I’ve been brooding on this (perhaps untrue) observation since visiting Ghost Ranch a week ago; it was the part-time home of Georgia O’Keeffe for many years and now is a retreat center, largely deserted because of the pandemic. In the distance, I saw the mountain called Cerro Pedernal, of which O’Keeffe wrote, “God told me if I painted it often enough, I could have it.” And she did paint it often. It was lightly hazed with smoke from the fires burning all around us.

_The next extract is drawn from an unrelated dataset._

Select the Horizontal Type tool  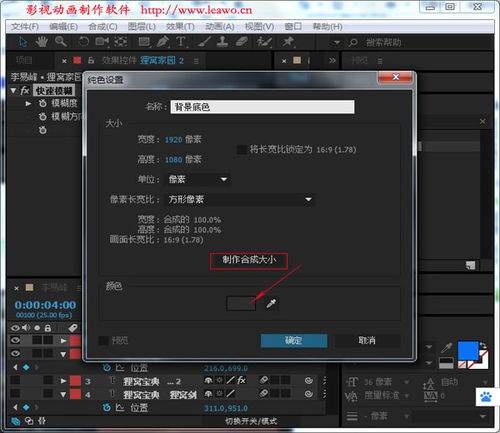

O’Keeffe’s assertion of ownership of a mountain is outrageous and refreshingly so, in itself affirming that she was not a “nice woman.” Yet I found it disconcerting that the tour guide at Ghost Ranch repeated this several times, even adding that O’Keeffe was “mean.” This is a common observation here, perhaps based on the fact that in her later years, when she was becoming very well known, she turned visitors away when they came to the door of her house and studio in Abiquiú. How else could she have continued to paint?
Any woman who achieves anything in this world is likely to be labeled “mean” or at least “unavailable” since we place our needs ahead of others’. This makes life difficult for an achieving woman who is also the mother of small children. O’Keeffe had no children; her paintings are her offspring.
How different are the perceptions (no longer memories since too much time has passed since her death) of Edith Warner, whose House at Otowi Bridge (title of an admiring biography) is said to have provided respite for men working on the first nuclear bombs at Los Alamos on the mesa above the river crossing. These bombs were the ones dropped on Japan at the end of World War Two, killing 225,000 civilians, women and children ( a conservative estimate) and maiming thousands more. The men working on the bombs lived in the town of Los Alamos, behind barbed wire and guards, with their wives, many of them professional women with no outlet for their talents. The women sometimes drank, and the men sometimes drove down from the mesa to drink tea and talk with Edith Warner.Whatever she may have known, or speculated, about their deadly work, Edith Warner could always be counted on to be discreet—and nice. Serving tea with the help of her Native counselor, Tano, she may have heard details about the bombs that would have been deemed security breaches, but they were not; Edith could be counted on to keep her mouth closed and her views to herself.
The little adobe house at Otowi Crossing stands to this day, behind barbed wire, with cars thundering by over the bridge on their way to Los Alamos, now set to double its production of plutonium pits—the triggers for nuclear bombs—from thirty a year to sixty, with enormous infusions of cash from the federal government. There is no new environmental impact statement and no plan for finally disposing—somehow—of the nuclear waste stored in drums on the mesa since the 1940s, the legacy of the Manhattan Project.
If Edith Warner were alive today, would she concern herself with the possible results of this deadly increase? If Georgia O’Keeffe were alive today, would she paint the bomb factory on the mesa in the dreamy creams, blues and oranges she bestowed on Cerro Pedernal?
In both cases, the answer is probably no.
This is why I am so grateful for the protests that are continuing across the country, and will continue in spite of violent attempts to suppress them. The reasons for the protests are always connected, and they are all of the greatest importance.
For instance, four drums of nuclear waste, stored on the Los Alamos mesa since the 1940’s, are due to be vented in the near future, releasing no one knows how much deadly vapor; the people living in the pueblo and town below the mesa are protesting. If they were not, we would only have the “niceness” of the unconcerned to lean on when we try to imagine what we need to do to have a future.
Jennie says
Nice? Screw that. Let’s be strong and speak loudly. And we’re under no obligation to smile.
Synthia says
Time to put an end to the double standard and be exactly like we want to be. Flies are drawn to honey but also poop. Swat em all!